Riding the Waves, 130,000 Years Ago
Archaeologist Curtis Runnels finds earlier signs of ancient mariners
In the slide show above, see the archaeological team that is redefining the timeline of maritime history. Photos by Nick Thompson
Boston’s scattershot road layout is not the world’s most primitive transportation mode, no matter what visitors say. Seafaring is far more ancient, and new research may hurl its origins back almost 100,000 years earlier than conventional wisdom has suggested.
“Every textbook may have to be rewritten,” says Curtis Runnels, a professor of archaeology in the College of Arts & Sciences, one of a team that worked on the Greek island of Crete in 2008 and 2009. The researchers unearthed Paleolithic tools dating back at least 130,000 years, suggesting that humans traveled by sea much earlier than previously hypothesized.

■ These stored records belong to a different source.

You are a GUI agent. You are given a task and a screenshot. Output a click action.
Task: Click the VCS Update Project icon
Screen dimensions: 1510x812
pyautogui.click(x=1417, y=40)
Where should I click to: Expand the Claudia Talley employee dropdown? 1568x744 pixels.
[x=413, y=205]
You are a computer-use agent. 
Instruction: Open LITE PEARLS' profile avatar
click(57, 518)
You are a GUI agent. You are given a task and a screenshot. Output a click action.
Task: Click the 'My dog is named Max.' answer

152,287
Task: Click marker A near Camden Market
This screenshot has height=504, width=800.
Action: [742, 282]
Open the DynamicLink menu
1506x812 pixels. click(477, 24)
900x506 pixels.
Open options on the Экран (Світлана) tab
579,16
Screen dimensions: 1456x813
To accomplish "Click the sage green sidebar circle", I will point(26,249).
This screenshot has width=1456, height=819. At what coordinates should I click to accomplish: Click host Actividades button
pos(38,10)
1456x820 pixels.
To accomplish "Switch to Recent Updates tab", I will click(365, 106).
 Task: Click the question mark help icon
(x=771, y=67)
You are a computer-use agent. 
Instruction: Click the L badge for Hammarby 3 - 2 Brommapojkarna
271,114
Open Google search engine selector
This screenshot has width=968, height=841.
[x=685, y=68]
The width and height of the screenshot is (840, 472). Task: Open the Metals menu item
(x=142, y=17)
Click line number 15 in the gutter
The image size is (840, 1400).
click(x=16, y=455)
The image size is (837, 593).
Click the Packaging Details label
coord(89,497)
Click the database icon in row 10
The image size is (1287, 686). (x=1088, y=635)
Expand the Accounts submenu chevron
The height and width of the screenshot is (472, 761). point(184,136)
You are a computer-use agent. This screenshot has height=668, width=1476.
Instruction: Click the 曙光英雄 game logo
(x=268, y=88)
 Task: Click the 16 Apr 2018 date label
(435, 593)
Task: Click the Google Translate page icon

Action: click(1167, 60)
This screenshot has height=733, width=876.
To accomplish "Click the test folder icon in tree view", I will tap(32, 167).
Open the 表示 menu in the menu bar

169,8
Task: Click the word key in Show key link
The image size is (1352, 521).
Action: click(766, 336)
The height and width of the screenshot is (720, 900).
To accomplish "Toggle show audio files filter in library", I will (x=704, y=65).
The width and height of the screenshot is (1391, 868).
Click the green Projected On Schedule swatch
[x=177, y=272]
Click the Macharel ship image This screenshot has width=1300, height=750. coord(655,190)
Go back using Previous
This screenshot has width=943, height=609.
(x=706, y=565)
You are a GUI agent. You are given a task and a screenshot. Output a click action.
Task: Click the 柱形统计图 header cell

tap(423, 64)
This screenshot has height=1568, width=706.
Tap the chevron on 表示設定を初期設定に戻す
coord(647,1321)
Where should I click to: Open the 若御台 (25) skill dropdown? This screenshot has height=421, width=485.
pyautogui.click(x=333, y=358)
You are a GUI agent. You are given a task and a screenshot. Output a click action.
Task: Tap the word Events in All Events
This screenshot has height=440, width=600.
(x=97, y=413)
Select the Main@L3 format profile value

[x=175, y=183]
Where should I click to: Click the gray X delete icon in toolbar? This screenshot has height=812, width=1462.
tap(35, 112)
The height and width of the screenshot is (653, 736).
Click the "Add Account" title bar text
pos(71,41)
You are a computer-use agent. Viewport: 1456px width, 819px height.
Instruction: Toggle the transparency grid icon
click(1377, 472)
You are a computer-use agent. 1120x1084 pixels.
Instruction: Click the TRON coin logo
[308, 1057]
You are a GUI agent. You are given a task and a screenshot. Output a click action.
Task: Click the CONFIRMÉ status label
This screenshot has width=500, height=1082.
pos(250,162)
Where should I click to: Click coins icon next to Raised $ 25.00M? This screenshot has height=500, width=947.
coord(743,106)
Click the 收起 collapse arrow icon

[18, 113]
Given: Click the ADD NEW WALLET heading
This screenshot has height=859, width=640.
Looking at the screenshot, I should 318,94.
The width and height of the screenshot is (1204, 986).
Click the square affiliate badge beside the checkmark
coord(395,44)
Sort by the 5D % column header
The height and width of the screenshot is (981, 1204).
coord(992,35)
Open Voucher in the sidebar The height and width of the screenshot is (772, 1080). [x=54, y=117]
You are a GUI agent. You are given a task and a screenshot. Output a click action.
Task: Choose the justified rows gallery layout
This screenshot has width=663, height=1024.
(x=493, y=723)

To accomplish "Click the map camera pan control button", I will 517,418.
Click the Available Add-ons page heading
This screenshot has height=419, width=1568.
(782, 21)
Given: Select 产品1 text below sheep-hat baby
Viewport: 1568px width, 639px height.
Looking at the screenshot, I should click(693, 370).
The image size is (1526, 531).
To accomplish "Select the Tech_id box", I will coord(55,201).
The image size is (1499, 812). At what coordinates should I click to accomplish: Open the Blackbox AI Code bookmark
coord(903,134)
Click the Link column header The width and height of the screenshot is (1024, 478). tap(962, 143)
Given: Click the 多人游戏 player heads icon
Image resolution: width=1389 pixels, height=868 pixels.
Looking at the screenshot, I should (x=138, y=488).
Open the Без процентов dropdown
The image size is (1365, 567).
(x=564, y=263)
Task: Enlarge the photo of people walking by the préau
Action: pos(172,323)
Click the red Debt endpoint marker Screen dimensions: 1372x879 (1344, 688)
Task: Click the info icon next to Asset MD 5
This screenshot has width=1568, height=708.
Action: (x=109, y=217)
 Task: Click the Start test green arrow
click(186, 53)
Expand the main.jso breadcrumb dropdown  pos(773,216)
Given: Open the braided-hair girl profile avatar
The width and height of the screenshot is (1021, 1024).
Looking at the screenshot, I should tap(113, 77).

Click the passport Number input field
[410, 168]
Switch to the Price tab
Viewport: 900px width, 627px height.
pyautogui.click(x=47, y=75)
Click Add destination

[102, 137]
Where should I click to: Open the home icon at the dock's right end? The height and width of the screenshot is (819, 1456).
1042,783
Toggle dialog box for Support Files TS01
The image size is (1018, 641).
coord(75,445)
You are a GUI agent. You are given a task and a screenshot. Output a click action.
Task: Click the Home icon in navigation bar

Before this research, the first confirmed sea crossing was that of Homo sapiens traveling to Australia 50,000 to 60,000 years ago. The first travel across the Mediterranean Sea, where Crete is located, was thought to have occurred about 12,000 years ago. The tools the archaeological team found seem to prove that people were living on Crete much earlier, and that because the island has been isolated for five million years, whoever made them must have arrived by sea.
“Objects like this have never been found on islands before, anywhere. For the last 150 years it was thought that early humans couldn’t cross the open sea,” says Runnels. “That now needs to be reexamined.”
Sponsored by the National Geographic Society, Runnels, Thomas Strasser of Providence College, and Eleni Panagopoulou of the Greek Ministry of Culture traveled to Crete in 2008 and 2009. When the project started, they were hoping to find evidence of seafarers from about 12,000 years ago.
Their survey focused mainly on the island’s southwestern coast, near the town of Plakias, where the team members recovered more than 2,000 artifacts from 28 sites. “I’m the one who identified the sites and worked out the protocol for dating them,” says Runnels, “so I played a major role.”
Artifacts were found in caves and rock shelters located in Preveli Gorge, where freshwater rivers and streams have eroded rocky sediment. Among the artifacts were hand axes, cleavers, and scrapers made from local quartz rock. According to Runnels, the tools may have been used to hollow out large tree trunks, to turn them into boats.
The team’s discovery puts centuries-old beliefs about movements of early humans out of Africa into question, according to Runnels, and will have worldwide implications. “Every hypothesis is suddenly on the rack,” he says.
Other large Mediterranean islands, such as Cyprus and Sardinia, will also need to be examined to learn more about early human occupation.
“We have also been contacted by archaeologists interested in early boats and early seafaring who are very excited by these finds,” he says.
This is not the first time Runnels has been involved in research that could shift paradigms. In the 1980s and 1990s, he helped show that the people of prehistoric Greece caused catastrophic environmental change through soil erosion and deforestation. “That work challenged a long-held belief that prehistoric peoples were careful stewards of the natural environment,” he says.
Other research by Runnels in Greece revealed that Neanderthals were not related to Homo sapiens.
“This is the way science works: new evidence leads to new hypotheses, which in turn lead to new syntheses of our understanding of the past,” he says.